He leaned toward her. Gina smelled his soap. Her heart beat a rapid tattoo against her rib cage.
“No, I mean how are you truly?” he said. “After all, we are intimately related, though I haven’t seen you for twelve years. We were first cousins for years. Then when it was suddenly revealed that you were not my blood relative, you became my wife.”
“I’m just fine,” she said, getting more flustered. She tapped her fan closed and looked at it rather than meet his eyes.
Marissa’s face was a perfect oval. When Gina’s eyes were hidden by those sooty eyelashes—she must color them, he thought absentmindedly—her face looked almost as perfectly oval as Marissa’s. Odd he hadn’t noticed that earlier. It must be her eyes. They led him astray. She was smoothing each stick of her fan with a delicate finger.
He was jolted by a stab of lust. Did she touch the lofty Bonnington with those long fingers of hers? With that smooth a stroke? If she hadn’t, she would. He pulled his thoughts back from that image.
“Gina,” he said.
She looked up.
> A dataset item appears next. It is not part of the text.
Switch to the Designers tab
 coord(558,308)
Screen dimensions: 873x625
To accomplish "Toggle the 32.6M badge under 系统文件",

Her eyes were a bewitching green, the color of a deep pool of Mediterranean water.
“Aren’t you going to welcome me home?” he said, rather huskily. And then, before he thought twice, his lips drifted down on hers. He tasted surprise on her lips. He was surprised too. What the devil was he doing? Still…a woman’s lips, a curtained alcove, a waltz playing dimly in the background. England at its best, he thought dimly. He cupped the back of her head in his large hand and relaxed into the kiss.
Except that one moment he was feathering his lips over hers in a sweet, welcome-home kind of way, and the next his wife gave a startled little squeak and so, of course, he took the invitation and—her open mouth.
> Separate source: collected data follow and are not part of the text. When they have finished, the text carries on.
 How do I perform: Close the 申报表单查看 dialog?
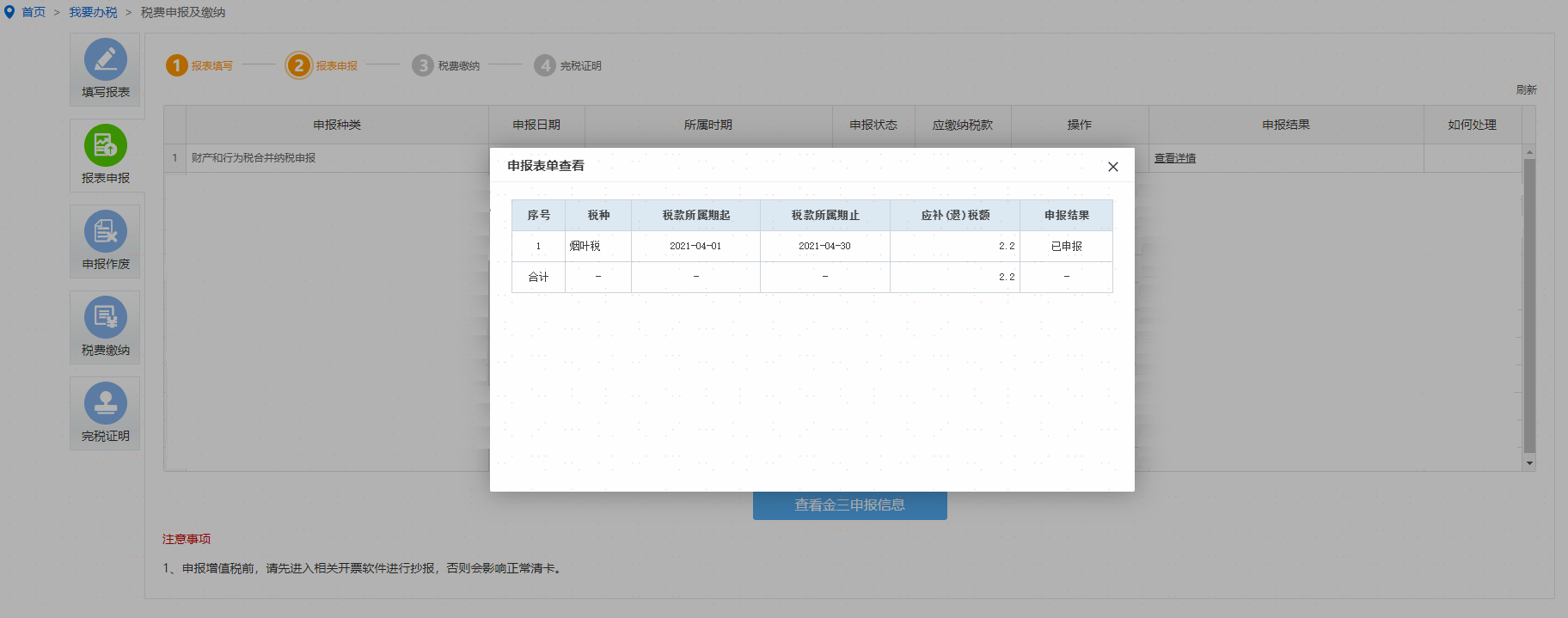[1112, 167]
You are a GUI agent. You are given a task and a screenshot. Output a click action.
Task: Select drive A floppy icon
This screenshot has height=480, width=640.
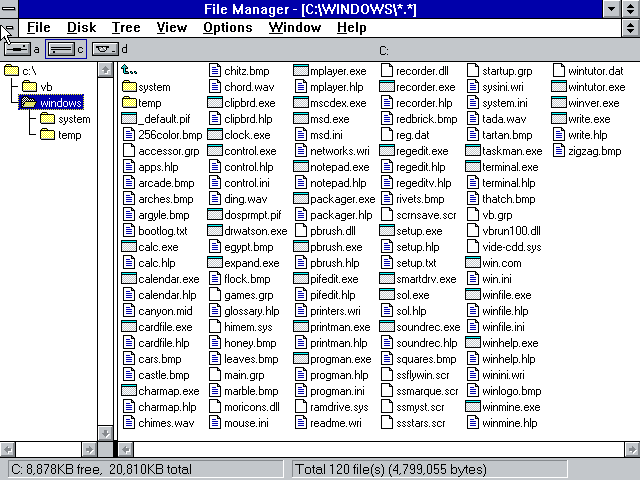tap(17, 48)
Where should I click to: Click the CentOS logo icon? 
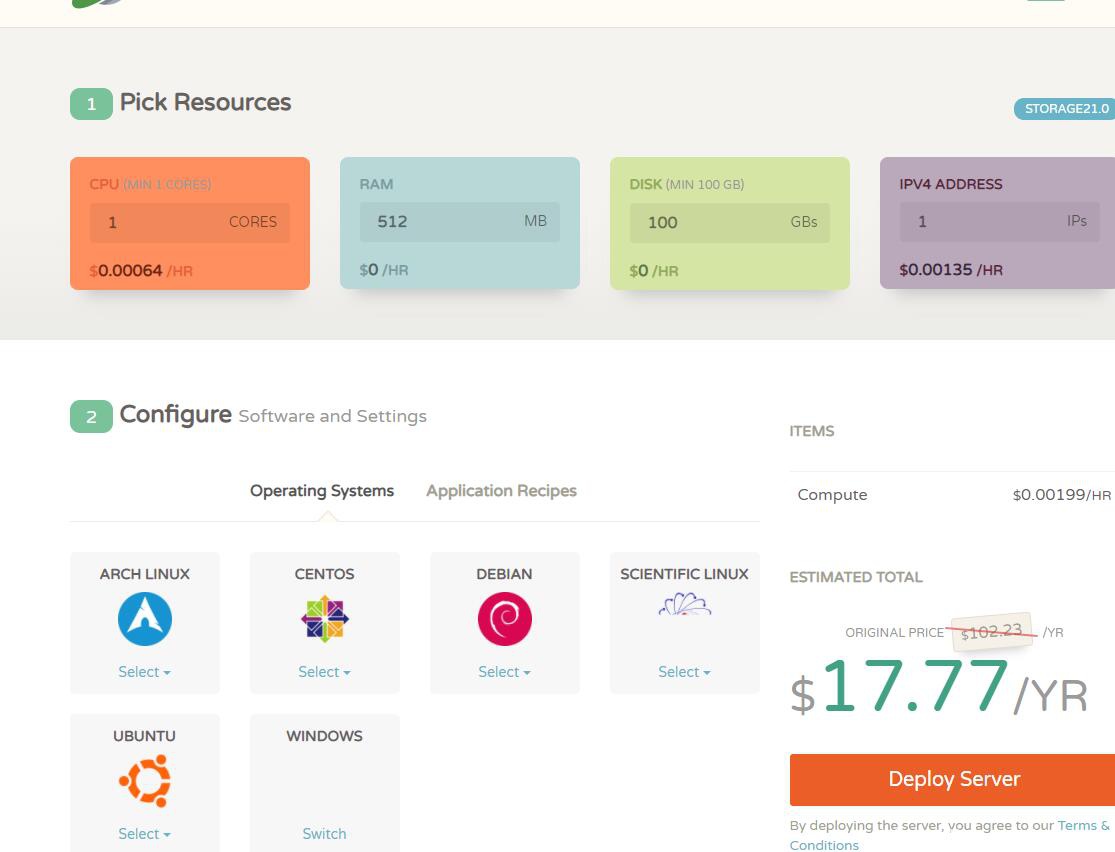[325, 619]
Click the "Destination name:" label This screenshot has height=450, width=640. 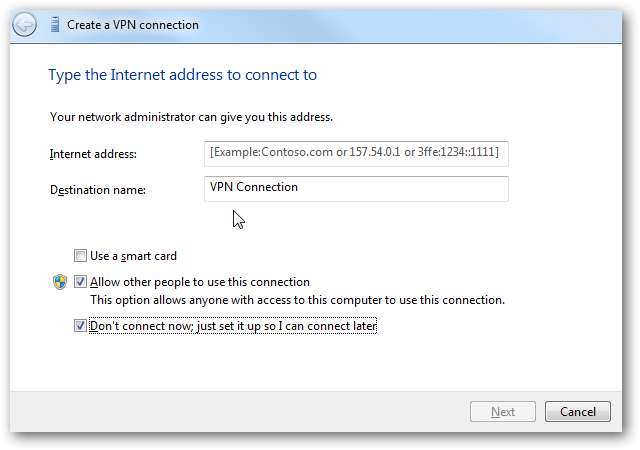click(98, 189)
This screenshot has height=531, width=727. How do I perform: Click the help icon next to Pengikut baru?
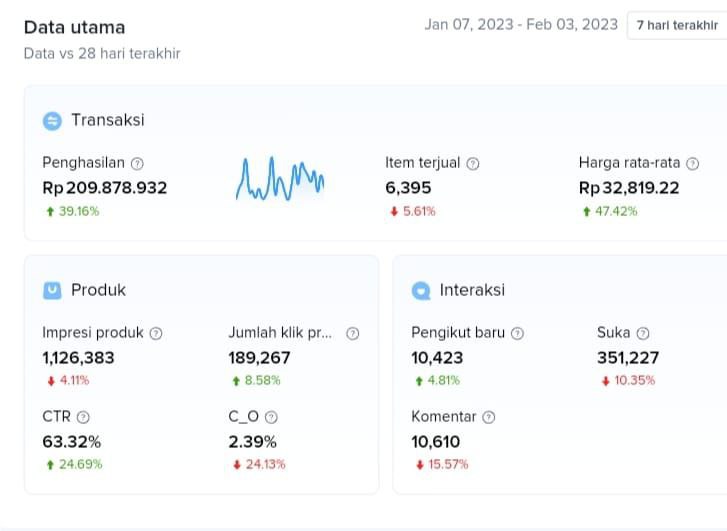point(517,333)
At which point waltz, curtains, and champagne fell away. His groin tightened; he tilted her face so that he could crush her mouth under his. He cupped that delicate oval of a face in his callused hands and drank from her as if she were nectar. The mating game. Not nostalgia anymore, nor greeting. In the flick of an eyelash, their kiss had transformed into a bewildering, lusty meeting of mouths. He had a sweep of her hair in his right hand and her hand was curved around his neck. His mouth was hard on hers, sweet kisses, hot kisses that burned the air between them.
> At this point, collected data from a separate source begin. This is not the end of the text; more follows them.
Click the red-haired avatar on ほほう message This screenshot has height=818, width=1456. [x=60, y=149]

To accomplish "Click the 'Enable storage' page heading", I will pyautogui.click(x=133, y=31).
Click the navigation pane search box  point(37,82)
Except she stopped kissing him back and shoved at his shoulder, hard.
He pulled back. For a moment they just stared at each other. Then she reached out a hand and pulled open the curtains. Sure enough, her fiancé was making his way across the ballroom floor.
“You must excuse me,” Gina said. “I believe I momentarily forgot who you were.”
Cam felt a bolt of anger. No one forgot who he was when he held her in his arms—no one. Especially not his own wife.
“It appears that Bonnington is about to save us from a spot of marital embarrassment,” he drawled.
“Are you embarrassed by something?” she asked, raising a delicate eyebrow.
He had to admit it. She was as cool about it as he was. Damned if he believed that she’d never been in an alcove before. He answered without pause for thought. “I’ve always thought it must be unpleasantly embarrassing to feel desire for one’s wife. Rather like a disreputable longing for the bread pudding served in the nursery.”
She turned a little pink at that. “Bread pudding?”
“Yes,” he said. “Bread pudding. Because one can go without bread pudding for long periods of time, can’t one? In fact, it is hardly seen on a civilized table. But then sometimes one has an alarming”—he paused—“lust for just that homey concoction.”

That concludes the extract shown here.